I wonder if the more mean-spirited men commenting would accept the challenge to show off their immense piloting skills on a ride with Patty Wagstaff or Julie Clark?
I wonder if they’d like to strap onto the tip of a rocket and try to keep up with Eileen Collins for an orbit or two. I have no doubt they can show us the time they’ve logged in more than 70 types of aircraft flown in a war zone while unarmed, as Suzie de Flores did.
How many times have these malignant nay-sayers been asked by a passenger why they became pilots and didn’t just become a stewardess? I’ll wager they’re by and large less accomplished and more bitter than any of the women mentioned in this story or the previous one.
For those who don’t know, the job of a CFI is to transfer knowledge, to provide the insight that can help develop skills in others, and to increase the confidence and competence of those they fly with. How do so many of us miss this simple truth?
Being a pilot isn’t about belittling others who have attained the same certifications we have. I’m at an absolute loss on the topic of making assumptions about a pilot’s qualifications, professionalism, or motives simply because of their gender.
Women make up more than half the overall population, but less than 10% of the pilot population. It’s not for lack of effort, either. They’re out there. The rest of us are doing our best to drive them away, though. In my humble opinion, we should stop doing that. It’s counter-productive.
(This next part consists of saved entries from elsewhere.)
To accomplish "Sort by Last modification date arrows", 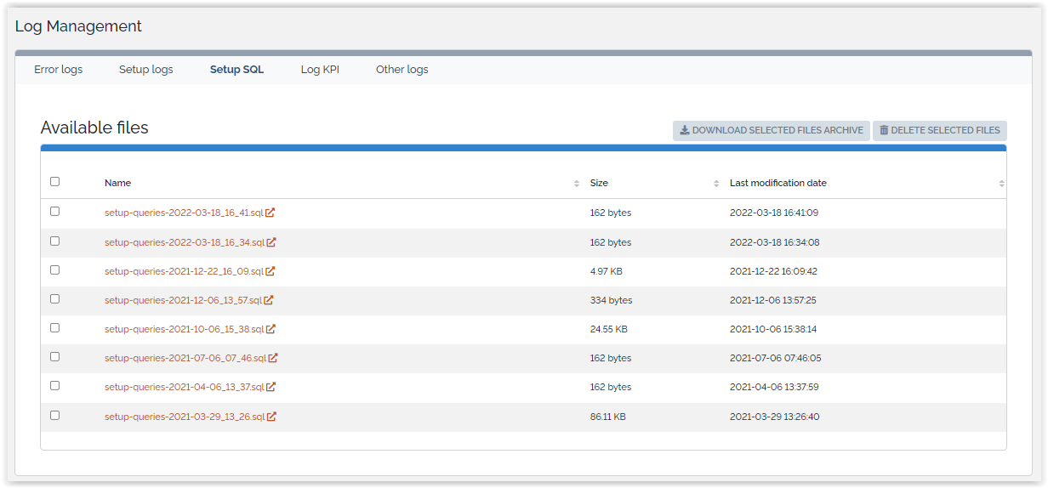I will click(x=1001, y=184).
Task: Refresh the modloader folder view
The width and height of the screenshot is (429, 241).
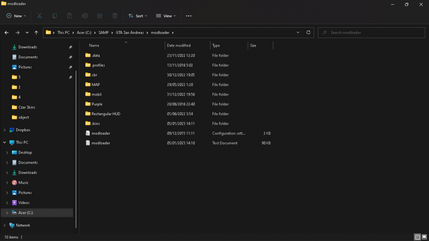Action: pos(308,33)
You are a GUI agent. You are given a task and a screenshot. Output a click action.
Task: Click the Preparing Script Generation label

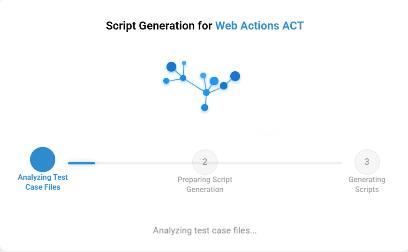pos(205,185)
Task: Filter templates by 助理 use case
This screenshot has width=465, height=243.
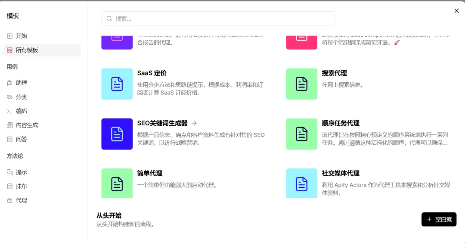Action: pos(22,83)
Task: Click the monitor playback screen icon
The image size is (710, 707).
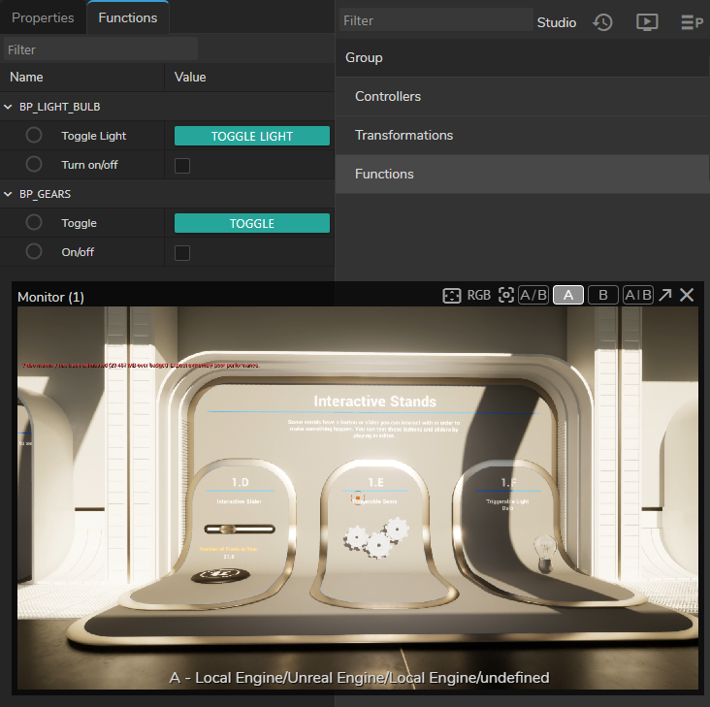Action: pos(647,22)
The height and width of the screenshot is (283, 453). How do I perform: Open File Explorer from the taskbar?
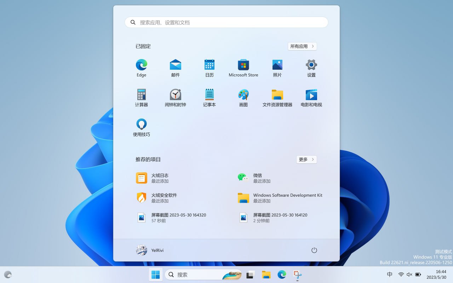coord(266,274)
Incidentally, on Wednesday, Oct. 2, 2019, at 10 p.m., on CNBC, you can watch former Tonight Show host Jay Leno climb into an ICON A5 with my good friend, Genesah Duffy. The same Genesah Duffy who was insulted so cavalierly in the comments section of last week’s column. You’ll note Jay doesn’t have any qualms about flying with her, because Jay is a class act.
Aim higher, boys. You’re missing the target by a wide margin and shooting yourselves in the foot in the process.